Re: Scanning problems - machine lockups

From: David Woodhouse (dwmw2@infradead.org)
Date: Fri Jan 19 2001 - 04:30:50 EST


bfrey@turbolinux.com.cn said:
> For Linux I think the right way to handle this is to have each
> (SA_SHIRQ) sharing capable interrupt handler return a TRUE or FALSE
> value indicating whether the interrupt belongs to the driver. In
> kernel/irq.c:handle_IRQ_event() check the return value. If after one
> pass through all of the interrupt (action) handlers no one has claimed
> the inerrupt then log a warning message (spurious interrupt) and clear
> the interrupt.

There exists hardware on which it's impossible to know for sure whether an
interrupt was generated or not. Upon receiving what might have been a
'status change' IRQ you check the status register. If it's reading the same
as when you last looked at it, you have know way to be sure that it hasn't
actually changed twice.

So you'd have to have a YES/NO/MAYBE return code, which means you'd still
want to deal with the case of an IRQ storm with the only handler returning
MAYBE. And in reality, your first pass through all the drivers would simply
be to change the prototype and make them return MAYBE. And many
of them would stay that way for a _loooong_ time.

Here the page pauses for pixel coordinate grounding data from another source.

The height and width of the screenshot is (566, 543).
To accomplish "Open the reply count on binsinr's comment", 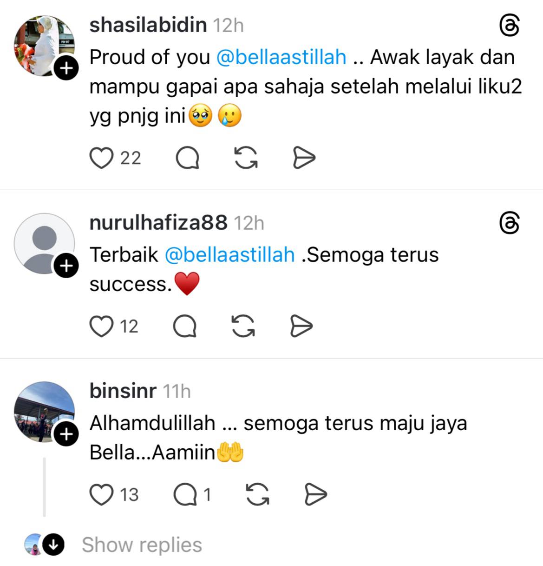I will (192, 494).
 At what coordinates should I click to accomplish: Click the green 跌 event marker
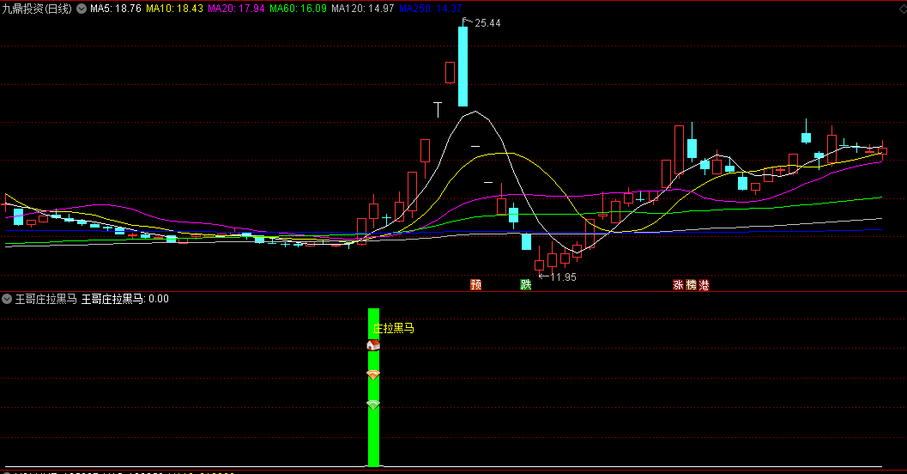pyautogui.click(x=525, y=284)
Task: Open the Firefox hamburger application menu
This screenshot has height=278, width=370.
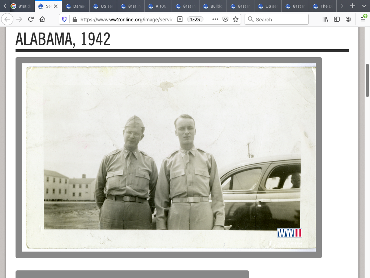Action: (x=363, y=19)
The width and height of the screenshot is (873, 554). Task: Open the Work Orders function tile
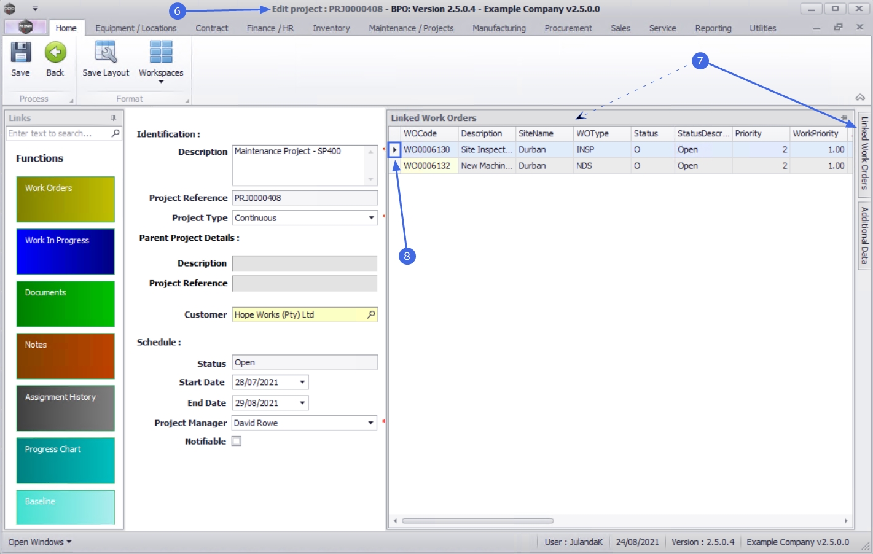65,199
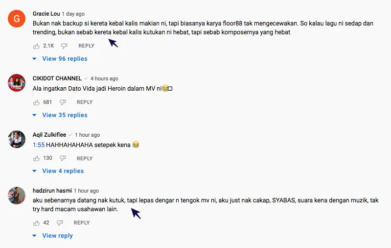Image resolution: width=391 pixels, height=248 pixels.
Task: Dislike hadzirun hasmi's comment
Action: (x=60, y=223)
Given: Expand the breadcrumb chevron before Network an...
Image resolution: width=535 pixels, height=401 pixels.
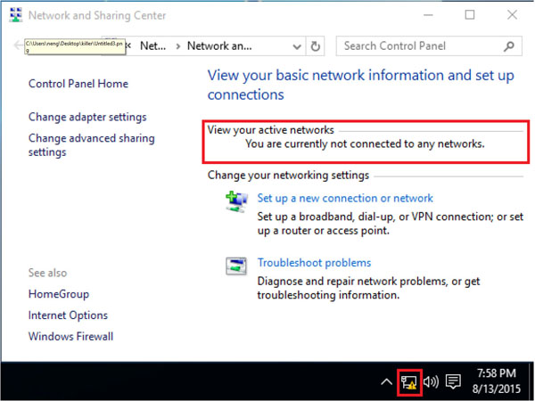Looking at the screenshot, I should [178, 46].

Also, you don't necessarily need to mask the IRQ just because you got a
single spurious trigger. It's only really necessary if you're getting
inundated with so many IRQs that the system is falling over.

So your heuristic might be something like...

 Each jiffy, reset the 'spurious IRQ' count for each IRQ.

 Each time an IRQ is triggered, note the 'maximum' return code from the
        handlers called (where NO < MAYBE < YES).

 If YES, goto out:

 If MAYBE, increase the spurious IRQ count for this IRQ by 1

 If NO, increase the spurious IRQ count for this IRQ by 100

 If the spurious IRQ count for this IRQ has reached <a suitable number>,
        then disable the IRQ.

out:
 Return from irq.

Perhaps you don't want to touch the whole list of IRQ counts every jiffy.
Perhaps you could reset it to zero on each YES response. Or something.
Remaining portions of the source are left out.